Par Emanuelle Boutin

Blonde aux yeux bleus, souriante, chaleureuse et volubile, Jessica Janssen correspond un tout petit peu, juste un peu, à l’idée qu’on se fait d’une Allemande. Venant du nord de ce pays, nous l’avons rencontrée afin de déconstruire les stéréotypes allemands.

«L’Allemagne dont on entend davantage parler est généralement l’Allemagne du Sud…», affirme Jessica alors qu’elle décrit les traditions et les coutumes de son pays. L’Oktoberfest qui arrive tout droit de Bavière est un bel exemple. La choucroute et la saucisse en sont d’autres.

Qu’est-ce qui différencie l’Allemagne du Nord de celle du Sud alors? «Les gens que vous y rencontrez vous sembleront peut-être froids, mais une fois que ce sont vos amis, ce seront vos amis pour la vie», répond-elle, heureuse de vanter cette qualité bien de chez elle.

Puisque cette édition se veut la dernière avant les fêtes et qu’elle est dédiée aux festivités marquant le solstice d’hiver, Jessica en profite pour décrire toutes ces traditions que l’on pratique ici et qui nous sont parvenues de son pays d’origine.

Allemagne: berceau des Fêtes

«Les marchés allemands, les Christkindlmarkt, sont assez connus, c’est une bonne tradition allemande», commence-t-elle. «On installe des petits kiosques où on y vend de la nourriture, des boissons, le vin chaud, les saucisses, les biscuits, les pains épicés, et il y a aussi des gens qui vendent des petites figures faites en bois, ce sont vraiment des artisans qui vendent leurs produits et c’est une belle atmosphère…», raconte-t-elle, le sourire aux lèvres.

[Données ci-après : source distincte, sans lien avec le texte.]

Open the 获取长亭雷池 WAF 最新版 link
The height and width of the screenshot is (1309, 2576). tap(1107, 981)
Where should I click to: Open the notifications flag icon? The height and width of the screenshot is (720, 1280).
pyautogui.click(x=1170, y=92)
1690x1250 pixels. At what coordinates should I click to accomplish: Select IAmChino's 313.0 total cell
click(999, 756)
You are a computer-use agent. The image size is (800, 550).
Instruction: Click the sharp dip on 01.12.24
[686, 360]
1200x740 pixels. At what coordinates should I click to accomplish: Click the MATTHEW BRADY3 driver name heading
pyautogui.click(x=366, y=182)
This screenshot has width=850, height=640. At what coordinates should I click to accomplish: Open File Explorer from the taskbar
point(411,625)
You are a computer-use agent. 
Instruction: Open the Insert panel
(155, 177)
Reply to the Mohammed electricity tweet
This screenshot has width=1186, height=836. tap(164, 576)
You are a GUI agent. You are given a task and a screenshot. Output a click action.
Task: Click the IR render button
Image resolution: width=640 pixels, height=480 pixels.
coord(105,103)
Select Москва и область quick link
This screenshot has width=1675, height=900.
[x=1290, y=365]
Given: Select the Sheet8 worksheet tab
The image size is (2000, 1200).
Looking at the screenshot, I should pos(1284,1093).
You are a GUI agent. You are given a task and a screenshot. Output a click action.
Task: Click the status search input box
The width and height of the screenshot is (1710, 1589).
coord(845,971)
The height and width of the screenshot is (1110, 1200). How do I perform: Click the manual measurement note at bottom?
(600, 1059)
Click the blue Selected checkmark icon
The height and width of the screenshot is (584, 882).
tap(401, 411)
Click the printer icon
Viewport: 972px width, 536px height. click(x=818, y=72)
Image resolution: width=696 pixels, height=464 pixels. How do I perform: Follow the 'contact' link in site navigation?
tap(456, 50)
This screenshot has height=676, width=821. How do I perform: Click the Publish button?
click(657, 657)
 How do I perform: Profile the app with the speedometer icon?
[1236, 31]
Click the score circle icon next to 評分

D’ailleurs, «au sud de l’Allemagne, à Nuremberg, se trouve le plus populaire des marchés de Noël allemands», ajoute-t-elle. Il faut rappeler que cette tradition remonte à il y a très longtemps, en fait certains écrits disent que l’existence du marché de Noël daterait de 1296.

Il va s’en dire qu’il faut également parler du fameux calendrier de l’avent, repris aujourd’hui à toutes les sauces. Apparue en Allemagne, au XIXe siècle, cette tradition consistait alors à accrocher tous les jours, dès le début du mois de décembre jusqu’au 24, une image pieuse. Ce n’est que tout récemment, en 1958, que le calendrier de l’avent comme on le connaît aujourd’hui, avec des petites fenêtres à ouvrir et du chocolat qui s’y cache, apparaît pour la première fois.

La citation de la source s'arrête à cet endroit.